The Fight for History
In the Holy Land, archaeology itself is a battleground. Will the Bible win out?
But Finkelstein, who recently excavated at Megiddo, argues that Yadin leaned too heavily on the Bible. Citing "renewed analysis of the architectural styles and pottery forms" found at the site, Finkelstein concludes that the structures date to the early ninth century B.C., decades after the death of Solomon. "The whole idea . . . of Solomon's architects and of the grandeur of the Solomonic palaces," says Finkelstein, rests not on archaeology but "on the interpretation of a single biblical verse."
Finkelstein's revisionist views are hotly contested by other leading archaeologists. The current excavator at Hazor, Amnon Ben Tor of Hebrew University in Jerusalem, and the University of Arizona's Dever, who excavated Gezer, remain convinced that pottery and other evidence point to 10th-century B.C., and presumably Solomonic, construction at all three cities. That judgment, says Dever, is based "on commonly accepted ceramic grounds--not on naive acceptance of the Bible's stories." Even one of Finkelstein's colleagues at Megiddo, Penn State's Halpern, disagrees with the revised dating. "In history, the issue is probability, not absolute proof," says Halpern, "and probability is overwhelmingly on the side of the traditional dating."

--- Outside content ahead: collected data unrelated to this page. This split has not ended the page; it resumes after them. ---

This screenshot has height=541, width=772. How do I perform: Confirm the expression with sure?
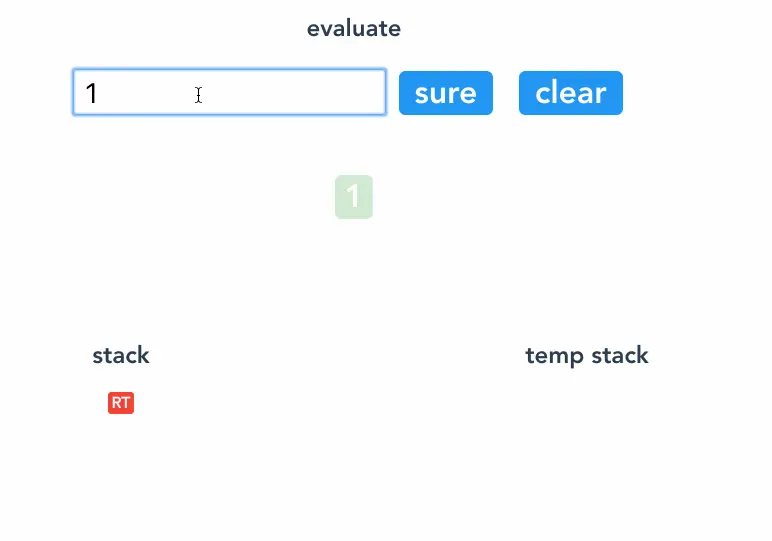446,93
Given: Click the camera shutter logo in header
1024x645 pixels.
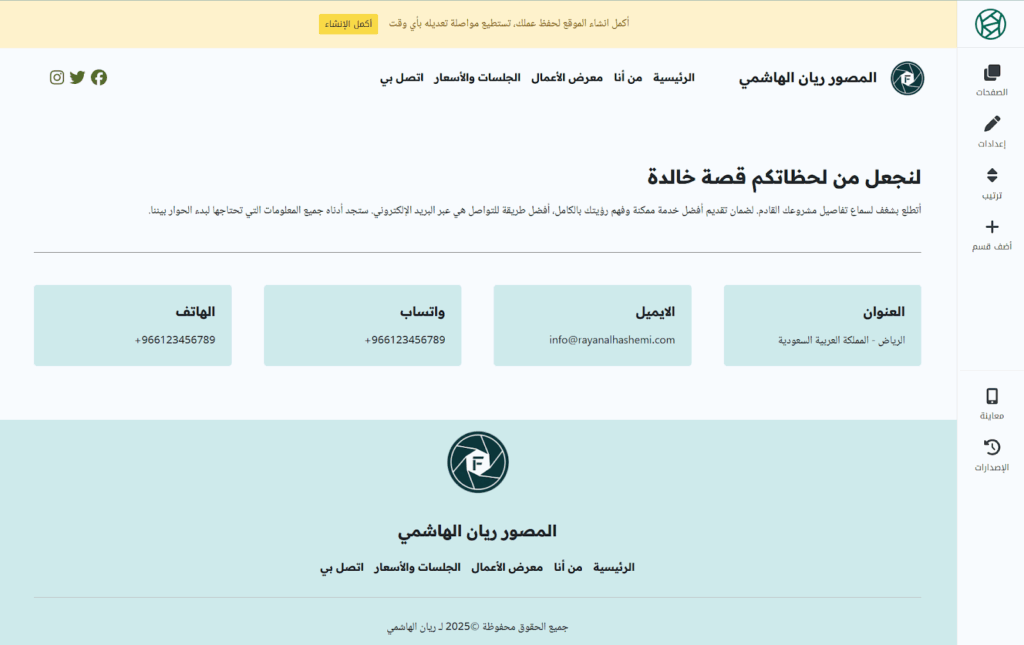Looking at the screenshot, I should 907,78.
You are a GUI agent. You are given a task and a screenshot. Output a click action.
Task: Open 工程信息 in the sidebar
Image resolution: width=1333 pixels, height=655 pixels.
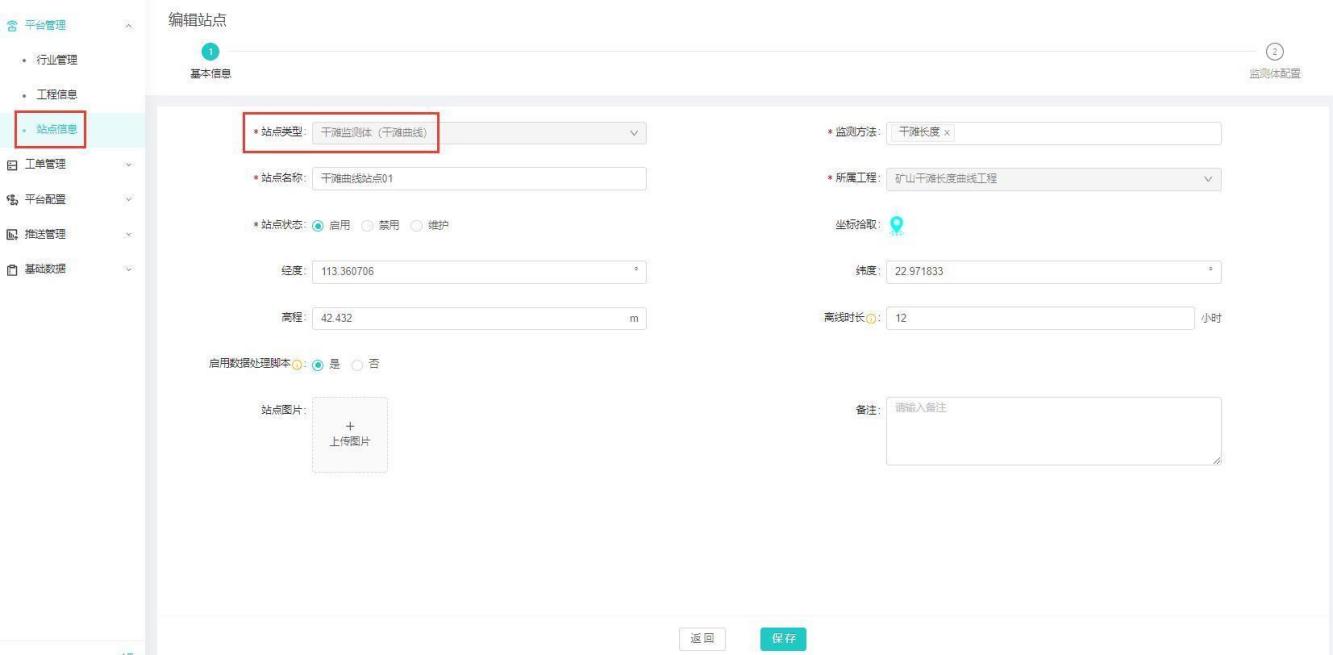coord(58,94)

Even the dramatic discovery in 1993 of a ninth-century B.C. Aramaic inscription bearing David's name (the first ancient reference to David outside the Bible) has not convinced the most determined minimalists. Some, like Thompson and Niels Peter Lemche, also of the University of Copenhagen, have suggested that the plaque, found in an ancient ruin in upper Galilee and currently on display at the Bowers Museum of Cultural Art in Santa Ana, Calif., was mistranslated, or may even be a modern forgery. "King David," insists Philip R. Davies, a Bible professor at the University of Sheffield, in England, "is about as historical as King Arthur." Few mainstream scholars agree, however.
While archaeology alone is unlikely to resolve all debates over Israel's past, many scholars are convinced it still has more to contribute. At many important sites--even some, like Jericho, that have been excavated for decades--only a fraction of the ground has been explored. At others, like Jerusalem, work is hampered by dense population and religious restrictions, and more recently by violence. Who can say what biblical bombshells lie buried in the sands of Egypt or the hills of the West Bank and Israel? Despite the dramatic discoveries of recent decades, Holy Land archaeology has still only scratched the surface.
Whose homeland is it?
Archaeologists are trying to determine how much of the Bible can be corroborated by physical evidence.
1. DAMASCUS
The 1993 discovery here of a 9th-century B.C. inscription bearing David's name still has not convinced some skeptics that he existed.
2. HAZOR, MEGIDDO, and GEZER
Ancient city gates of nearly identical design are believed to be Solomon's handiwork, but some scholars now argue that they were built a century after his time.
3. GAZA, ASHDOD, EKRON, and ASHKELON
Archaeologists have located ruins of key Philistine cities mentioned in the Bible and have found artifacts clearly associated with the militaristic "Sea Peoples."